• **Task directions**
Every line from the one with "Task: Click the fifth rating star" to the end of the listing, and nothing else, is to be printed exactly; please leave the pictures out.

• **The input**
/---
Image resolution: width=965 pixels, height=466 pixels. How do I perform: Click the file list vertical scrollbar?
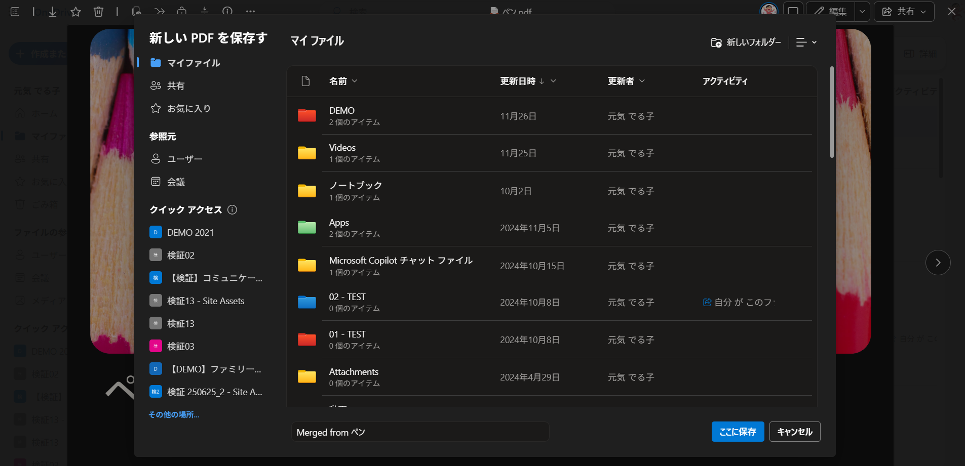pos(832,112)
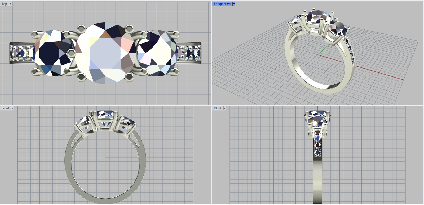The image size is (424, 205).
Task: Open the Perspective viewport dropdown arrow
Action: (x=234, y=4)
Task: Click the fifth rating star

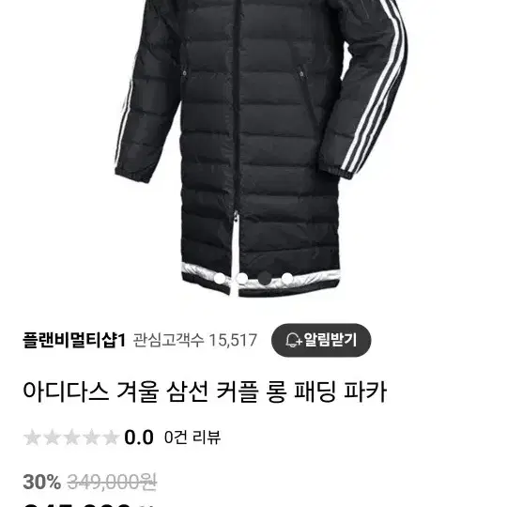Action: [111, 438]
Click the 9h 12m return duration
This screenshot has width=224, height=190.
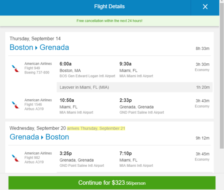pyautogui.click(x=202, y=138)
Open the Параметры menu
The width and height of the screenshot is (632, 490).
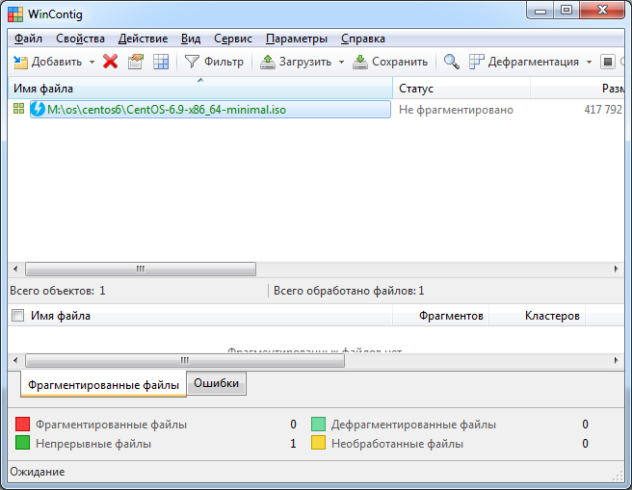[296, 39]
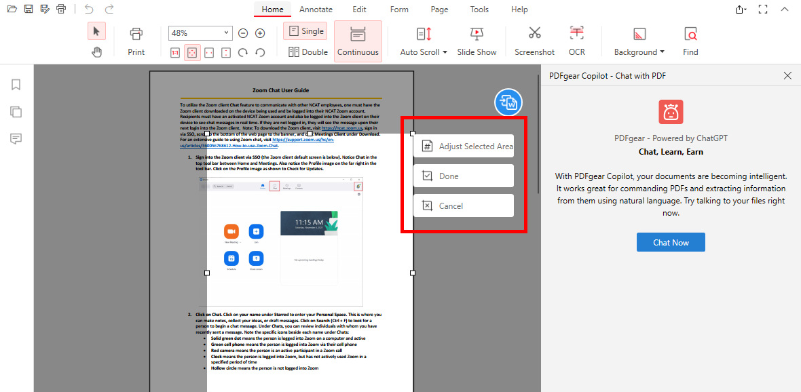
\---
• **Solution**
Task: Click the fifth rating star

Action: [111, 438]
Click the 9h 12m return duration
This screenshot has width=224, height=190.
pyautogui.click(x=202, y=138)
Open the Параметры menu
The width and height of the screenshot is (632, 490).
[296, 39]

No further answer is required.